EXCERPT TO READ |
————
It was said in the first reply, and lots of people seem to be assigning private schools as the source of all evil, but there is only one way to achieve equality.
You'd have to take everyone's child away at birth and raise them ia commune, where the opportunities are all equal. All new babies would need to be anonymized to prevent rich people from finding out who their children are.
To consider the issue of schooling, let's suppose that we do eliminate private schools, and make public school attendance mandatory. There would still be some public schools that are a lot better than others, and there would need to be some way of deciding whose children can go to these, and who can't. However attendance is decided, the rich will be more able to jump through the hoops than the poor and have an advantage still.
So suppose we manage to make all schools perfectly identical. Kids only spend eight hours a day there, and the other sixteen they spend with their parents. Private tutors and the like have already been mentioned, but other factors still play an enormous role, from the attitude the parents have on various matters, to the diet and sleep schedules the kids have. All of these are areas where rich parents can have an advantage. The only way to avoid inequality due to parental status is to completely abandon the idea of a family.
If you want to have a completely equal society, you need to ensure that all children are taken from their parents at birth, given completely random names, and never see their parents again. In order to minimize genetic bias, only people of government-approved DNA would be allowed to reproduce. Once children are born, they are taken to one of a number of government-run facilities across the country. Each of those facilities would be identical, and the only people allowed inside would be Tue kids and those running the facilities. A month-by-month curriculum would be decreed, and children would be grouped into classes based on their month of birth. Teachers would rotate to a random new class and location every week, and children would rotate to a new facility (with all peers going to different facilities) every month. Anything less than this is allowing inequality between children to arise.
————
RECORDED DATA |
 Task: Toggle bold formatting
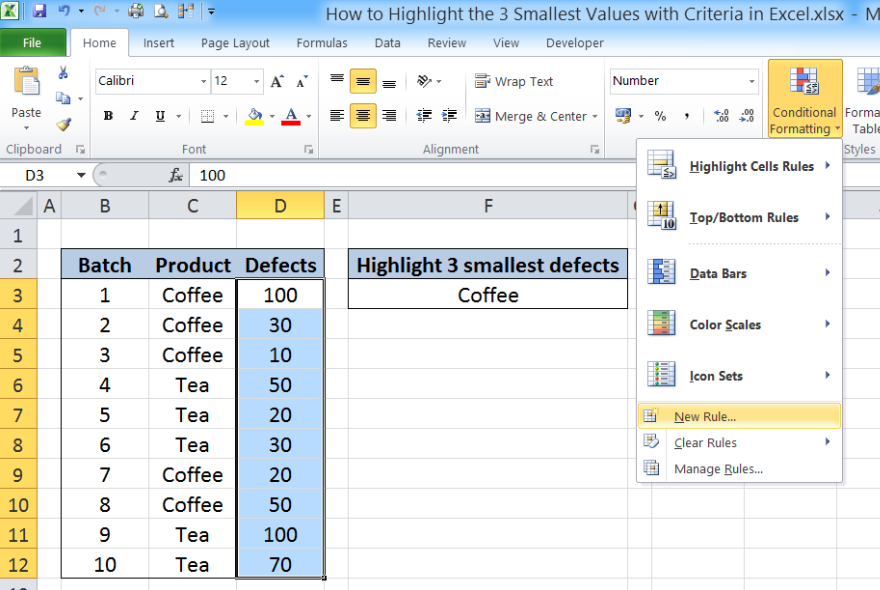pyautogui.click(x=107, y=115)
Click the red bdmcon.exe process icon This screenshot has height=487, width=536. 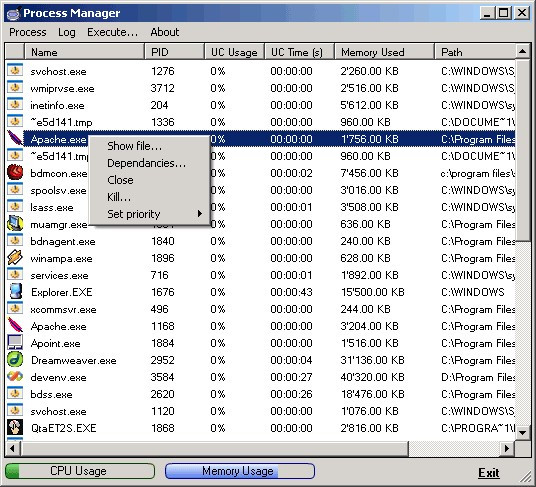click(x=15, y=172)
————
WORK ORDER | Retype the passage on private schools and equality from "You'd have to" up to and including "an advantage still.", word for word.

THE COMPLETED TASK |
You'd have to take everyone's child away at birth and raise them ia commune, where the opportunities are all equal. All new babies would need to be anonymized to prevent rich people from finding out who their children are.
To consider the issue of schooling, let's suppose that we do eliminate private schools, and make public school attendance mandatory. There would still be some public schools that are a lot better than others, and there would need to be some way of deciding whose children can go to these, and who can't. However attendance is decided, the rich will be more able to jump through the hoops than the poor and have an advantage still.